What this means is that Glossary is composed as a series of semi-autonomous modules, each designated by a dictionary heading: Waiting, Jealousy, Affection, Disaffection, Refuge, etc. Sixty in all. As you might expect, the connections between the terms and their illustration is often highly abstract. "Disaffection" consists of a woman (mother?) watching in a courtyard while two kids play a game of paddleball. "Endurance" features a nude woman, then a nude man, furiously pedaling a stationary bike in an angular modernist home. Several of the sequences are speech-laden, with the performers discussing their fleeting sensations and fluctuating desires as they describe various romantic and sexual encounters. Although Glossary is extremely open-ended and poetically elusive, one impression does emerge across the entire film, which is that women's sexual desire is more generous than men's, which is debilitated by covetousness and ego.

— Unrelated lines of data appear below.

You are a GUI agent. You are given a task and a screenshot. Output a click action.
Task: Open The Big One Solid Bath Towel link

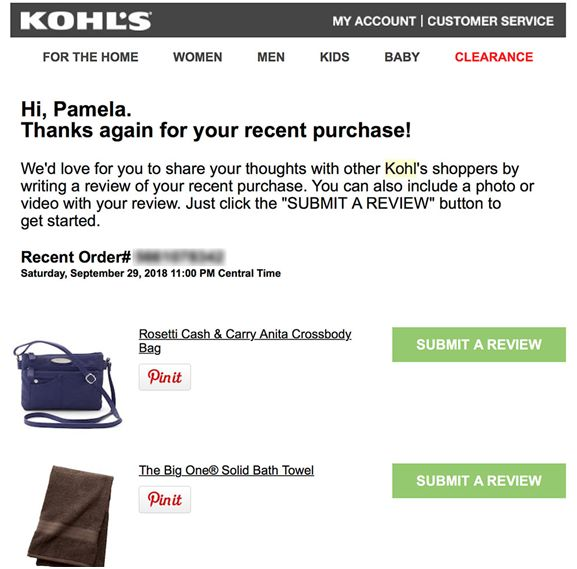click(x=226, y=470)
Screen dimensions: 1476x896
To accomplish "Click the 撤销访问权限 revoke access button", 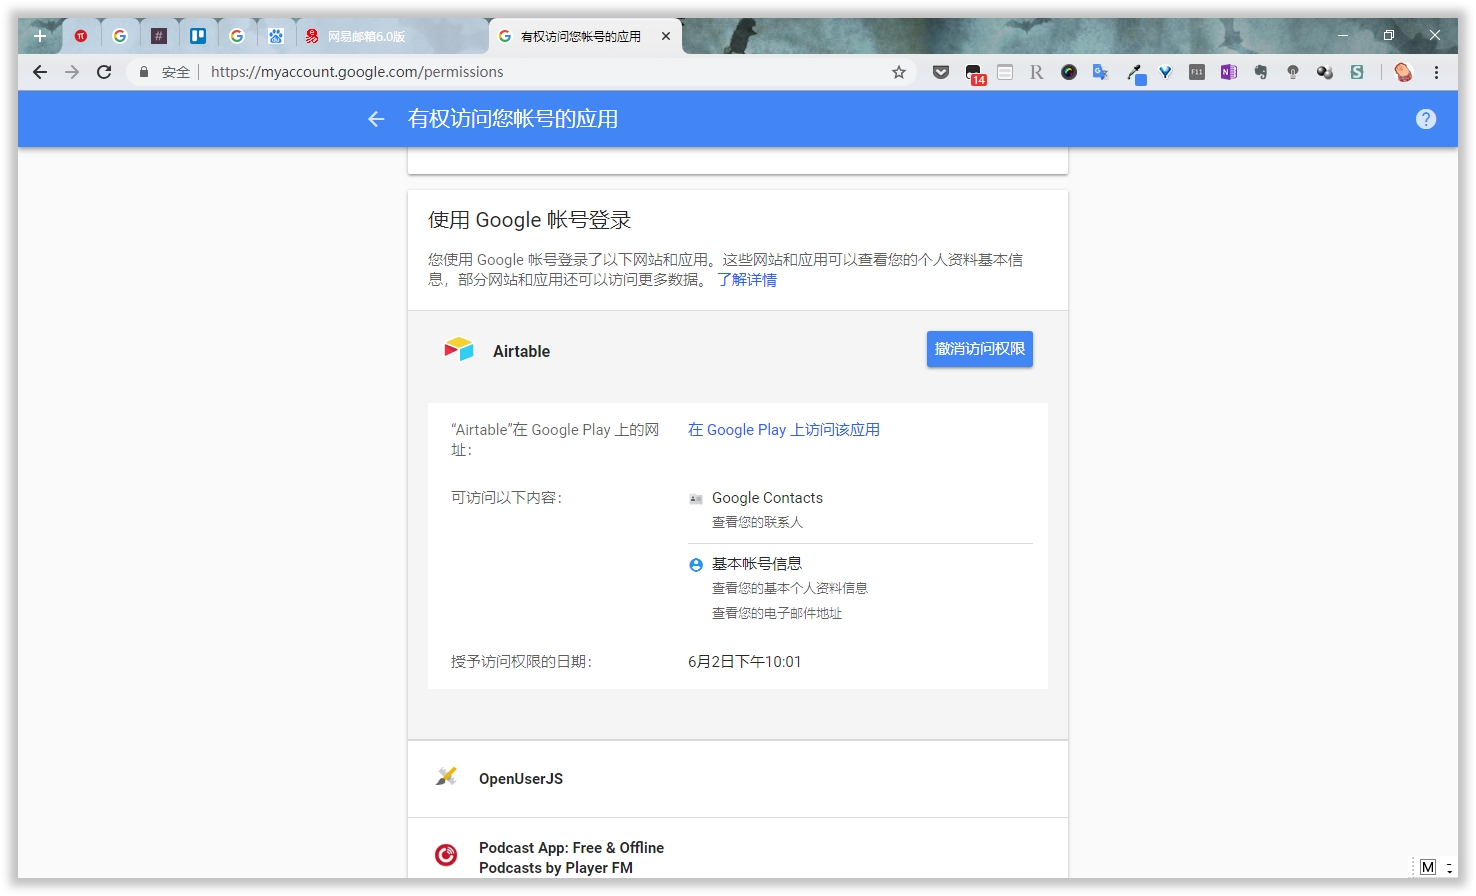I will [x=979, y=349].
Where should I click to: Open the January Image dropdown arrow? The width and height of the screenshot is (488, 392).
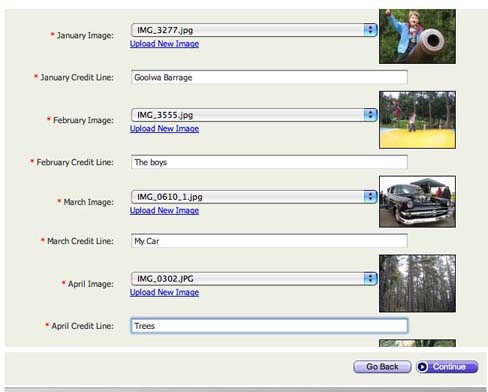[370, 30]
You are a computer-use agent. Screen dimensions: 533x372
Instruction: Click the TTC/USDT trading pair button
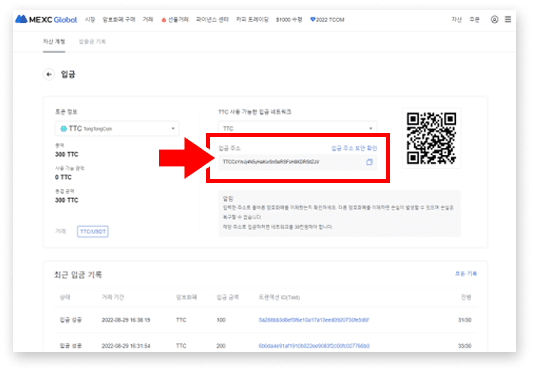point(92,232)
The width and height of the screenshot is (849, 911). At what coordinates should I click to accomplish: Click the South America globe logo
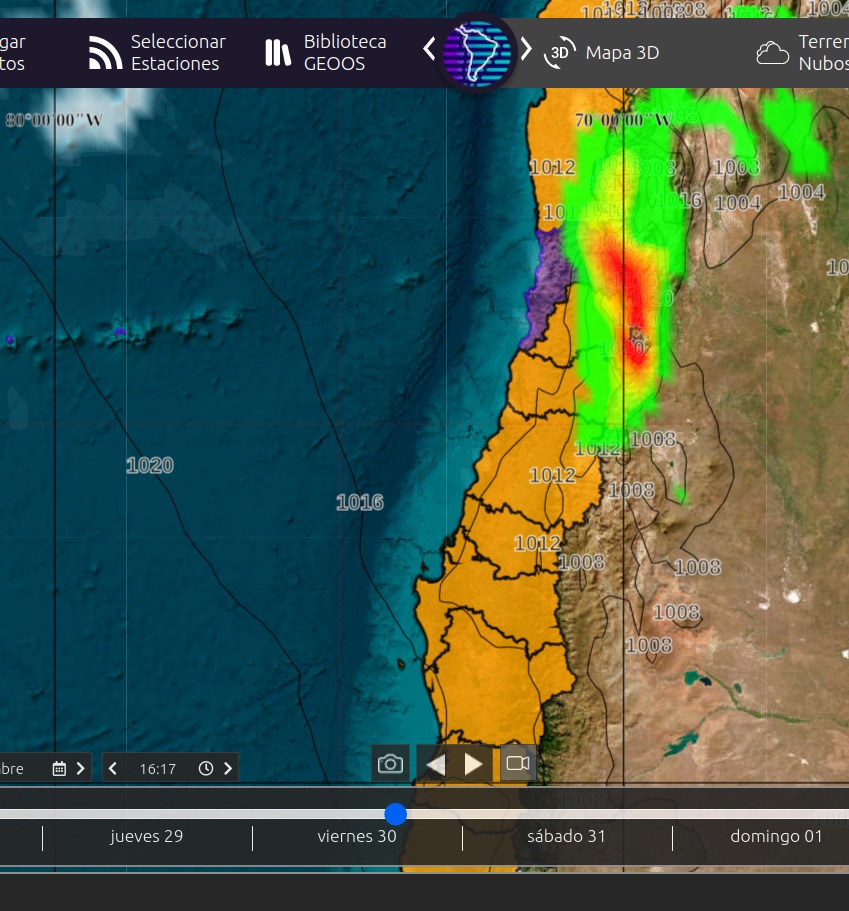477,51
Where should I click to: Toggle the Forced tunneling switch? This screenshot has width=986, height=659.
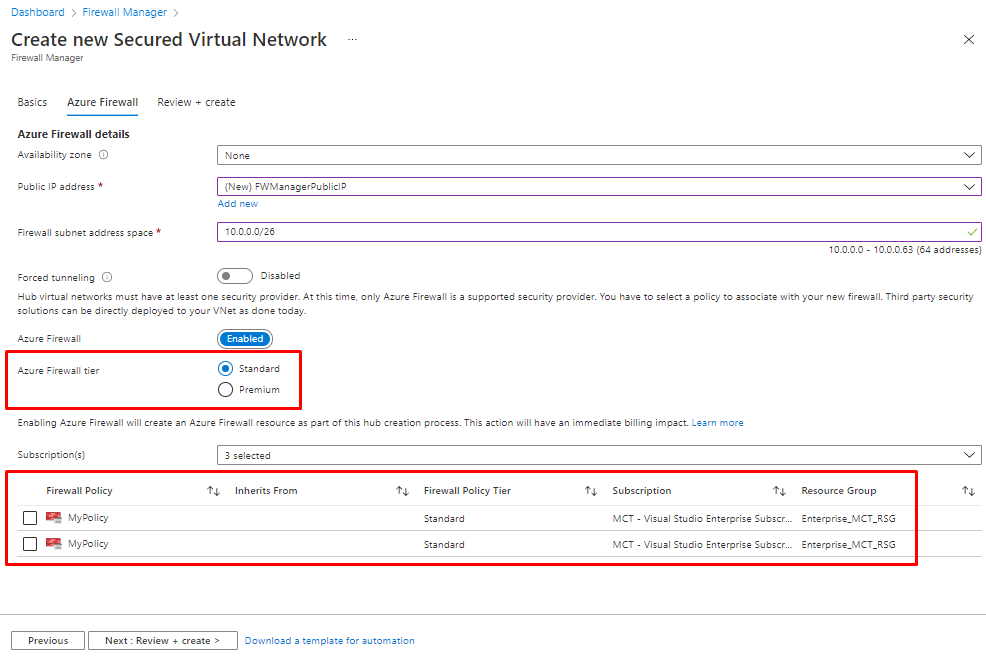(234, 276)
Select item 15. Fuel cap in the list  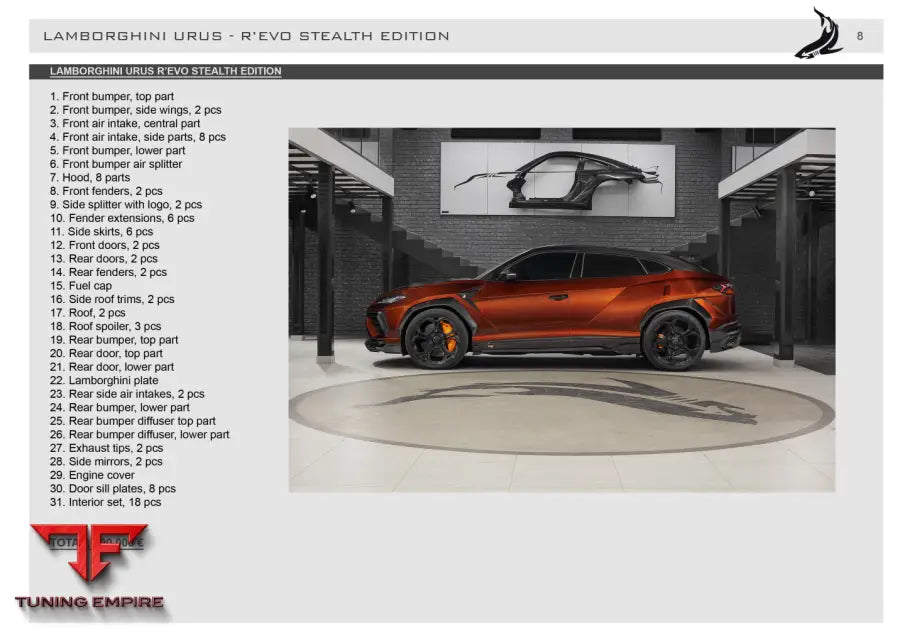tap(82, 285)
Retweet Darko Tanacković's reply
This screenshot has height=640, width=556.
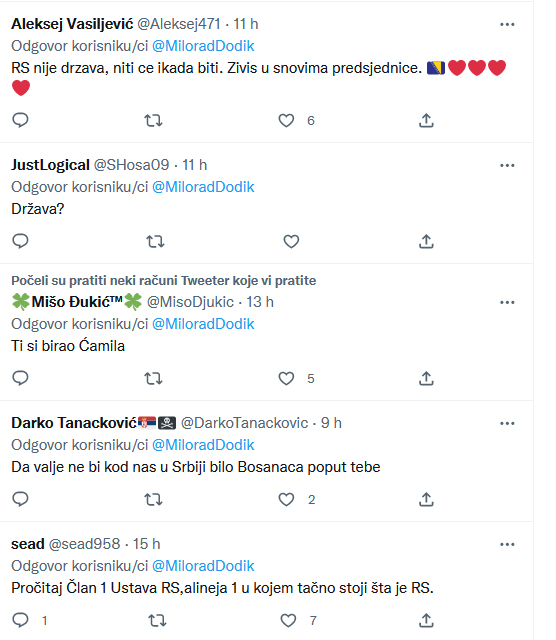click(x=153, y=499)
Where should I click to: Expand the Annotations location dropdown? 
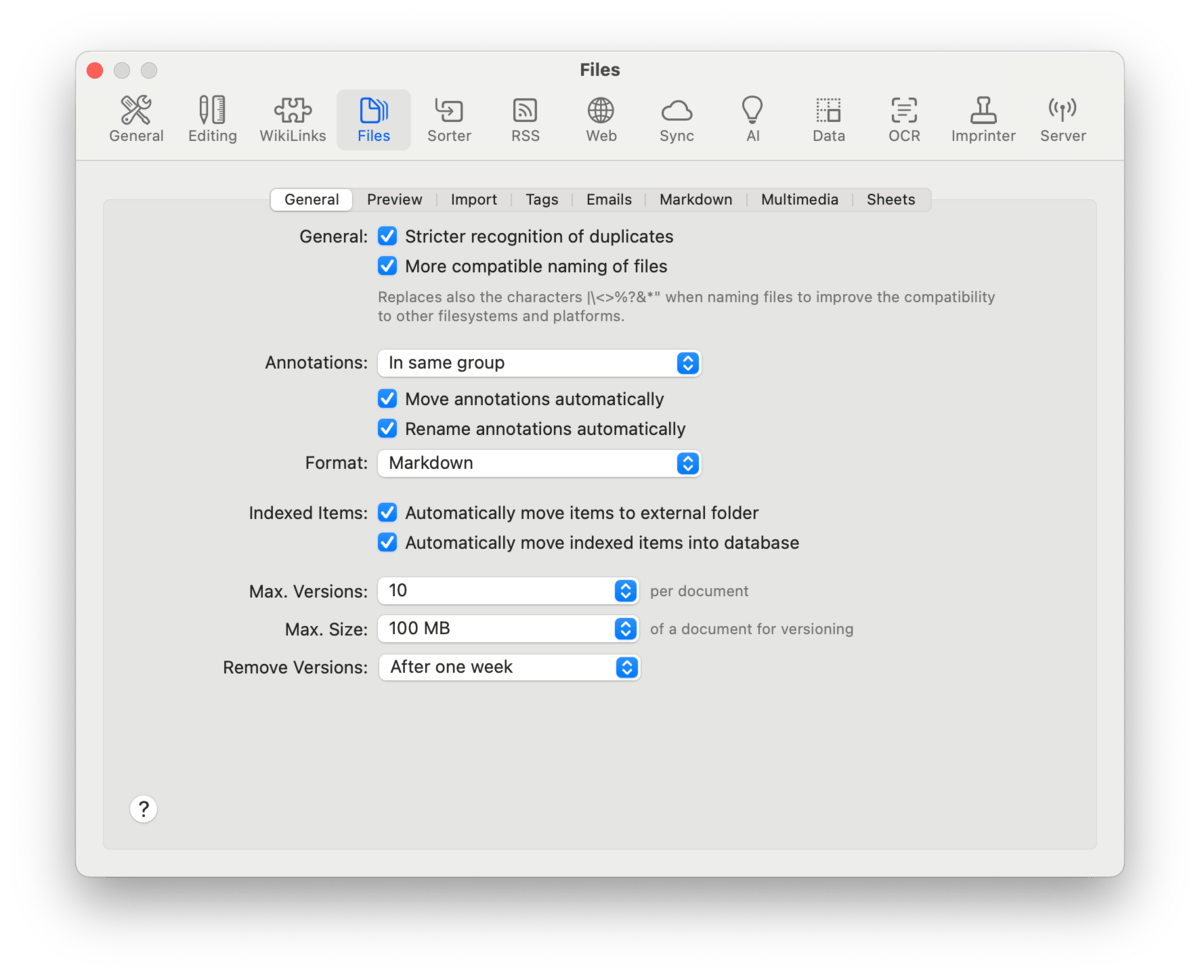(x=539, y=363)
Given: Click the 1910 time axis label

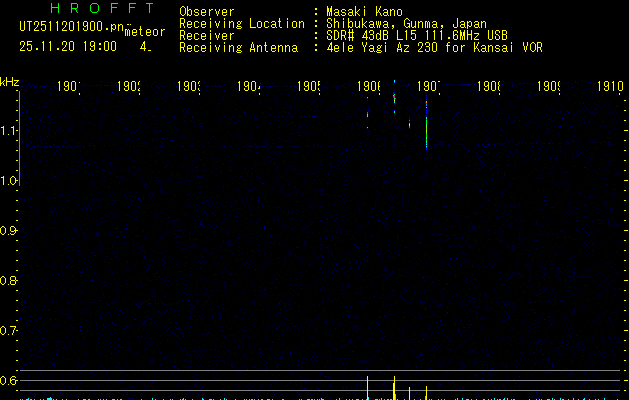Looking at the screenshot, I should click(610, 86).
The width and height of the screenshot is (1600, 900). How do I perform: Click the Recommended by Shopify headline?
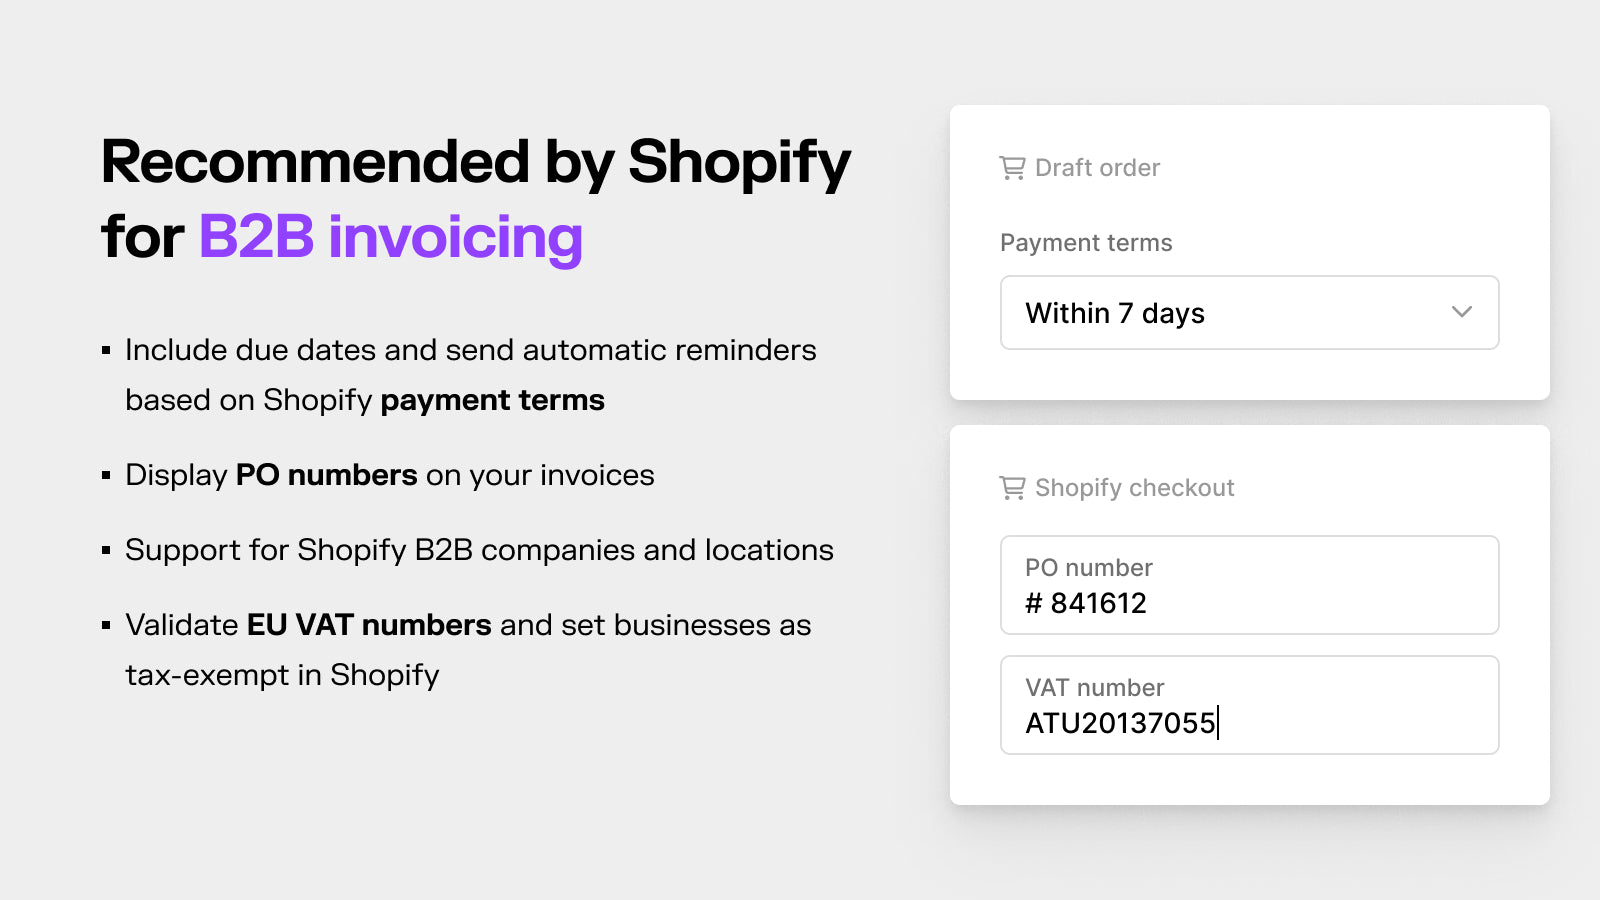476,163
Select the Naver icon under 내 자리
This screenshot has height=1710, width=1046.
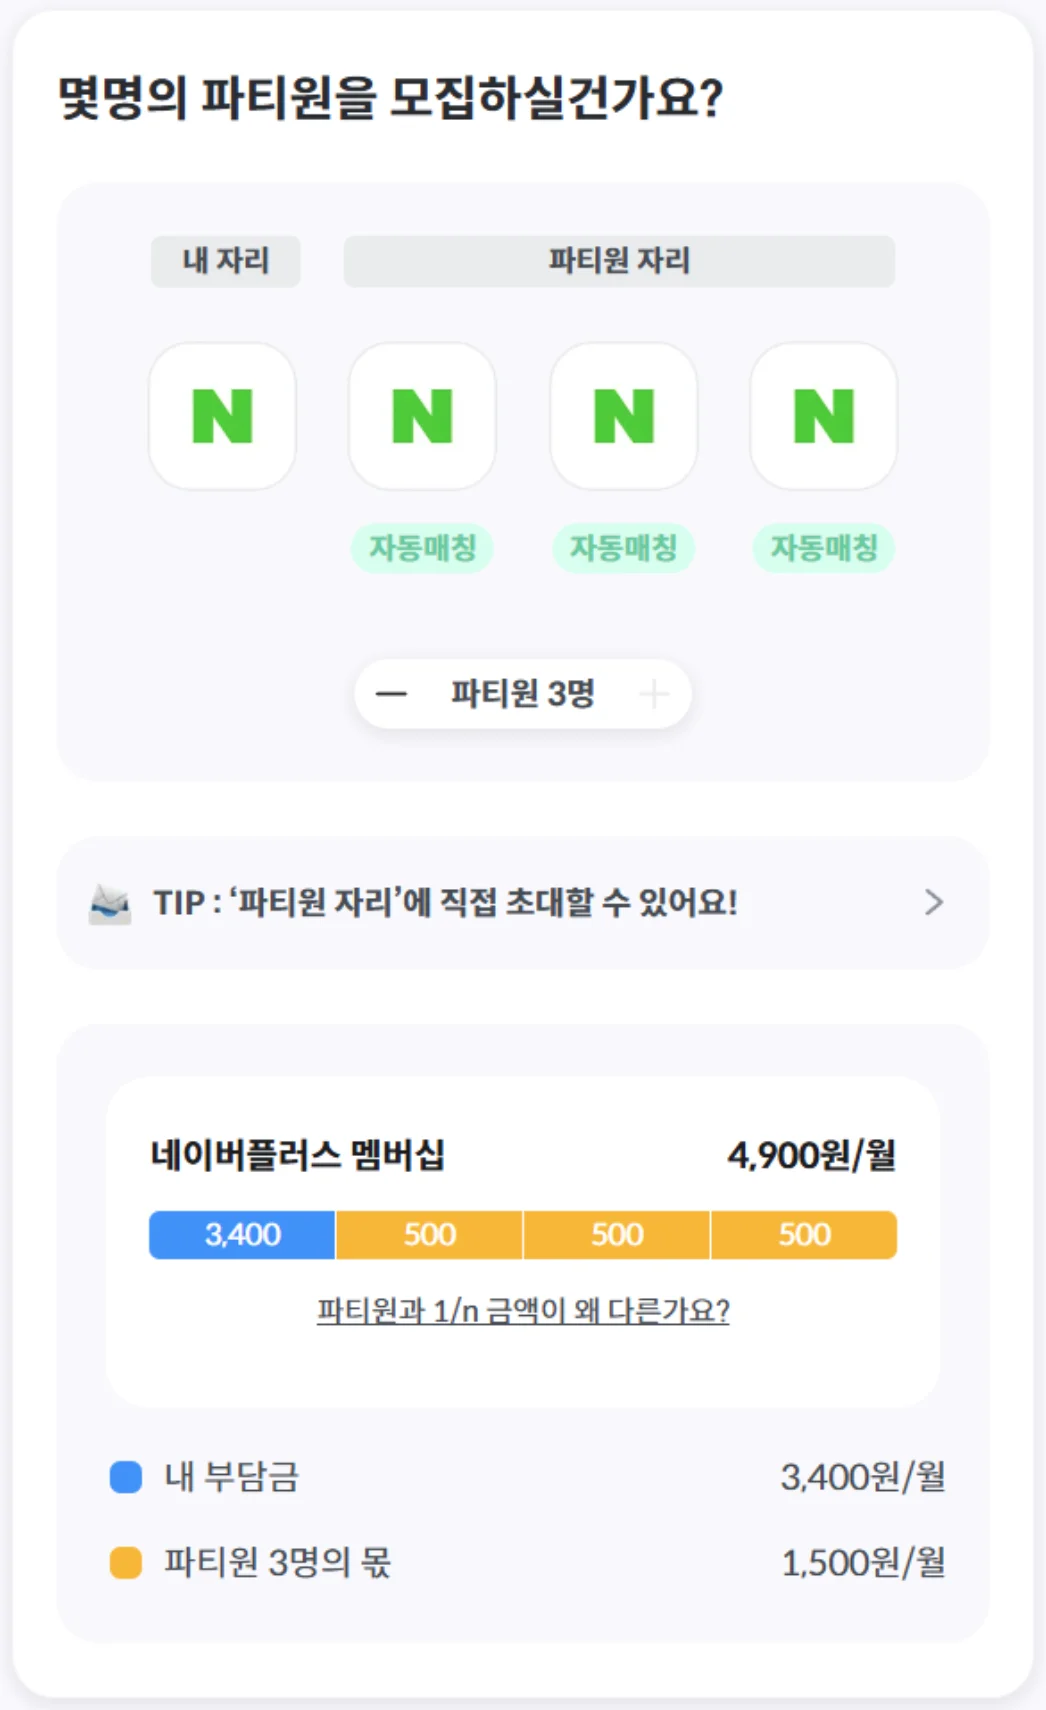click(222, 416)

This is an incredibly strange film. At times, Avikunthak's meticulous blocking and camera set-ups reminded me of certain passages in Tsai Ming-liang and even Roy Andersson, if either of those filmmakers had ever thought to include cameos by Rama or Shiva. But Glossary's extremely precise editing and spatial organization seems most evidently influenced by, of all people, Heinz Emigholz. Like his recent films, Glossary often cuts conversations, or even individual phrases, into distinct shots, creating an atmospheric Cubism that is at odds with the ostensible continuity of a scene. Likewise, Avikunthak distributes his lines between different sets of actors in different locations, using montage to instantaneously "replace" one diegetic situation with another, even though the same (abstract) conversation is continued.

To be honest, I am not sure whether or not Glossary adds up to a greater whole. I'd need a second viewing to attain a more holistic view of the film. But individual segments are magical, and none of them ever feels especially awkward or philosophically overdetermined. (This was not the case with the previous film Rati, which often confused muddy language with profundity.) And I am not entirely certain why Glossary is so chock-full of nudity. I don't mean that in a prudish sense, of course; I'm just not sure what creative purpose it serves. For these reasons, I am not 100% prepared to go to bat for Glossary as a major work, but that's okay. This is a case where I'm happy to be nonplussed, because I feel as though I've seen something utterly unexpected.